What’s the difference (in taste and price) between coffee traded on the stock exchange, and our coffee?
What’s the difference (in taste and price) between coffee traded on the stock exchange, and our coffee?
Basically, coffees are ‘speciality’ if they’ve got no defects when unroasted and have been scored 80+/100 in taste tests by coffee experts. It’s about quality. These tests are extensive - marking coffees flavour, acidity, mouthfeel and more. These scores are a direct result of seriously hard work. Farmers constantly monitor and adjust growing practices, so next season’s crop is always better than the last.
It’s a cliché, but it holds up. You get what you pay for. We’re buying some of the best coffee in the world, so it stands to reason we’d cough up a price that reflects that. Premium rates, for a premium product. As a principle, we always pay 25-125% more than the Fairtrade price. And that’s because their rates are only a little above the commodity market.
It’s one of the most frequently traded products. And with almost 100 million cups drunk every day in the UK alone, you can see why. As with other commodities, the price per lb rises and falls frequently. Weather conditions, differences in expected crop production, or even traders short selling - these can all affect what coffee is worth.

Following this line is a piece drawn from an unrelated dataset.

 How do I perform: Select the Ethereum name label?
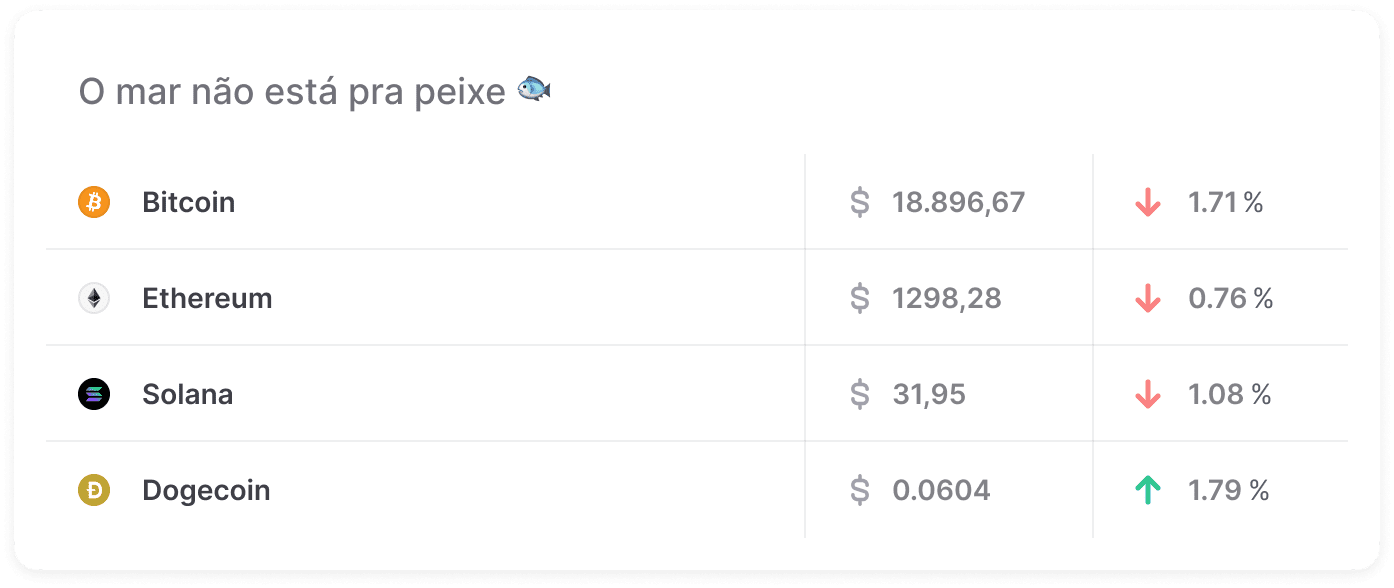coord(207,298)
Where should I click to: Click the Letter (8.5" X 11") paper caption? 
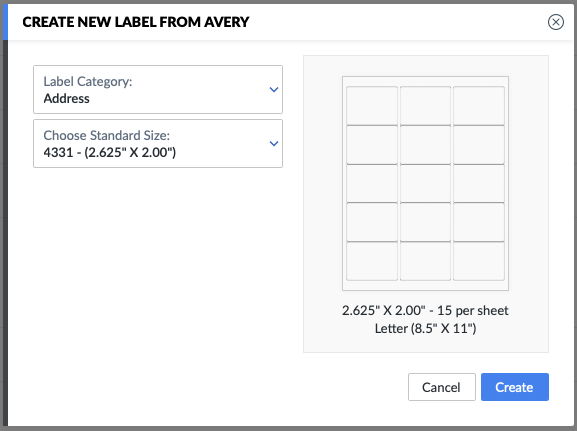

Commodity grade coffee is basic. It’s homogenous, and falsely perpetuating the idea that coffee itself is a flavour. It’s also the result of farmers not having the money, resources, time, or training to grow higher quality crops. And the all-time low price of coffee means that’s self-perpetuating - as they’re not earning enough to cover the cost of even running their farm. So helping farmers escape that cycle is important to us.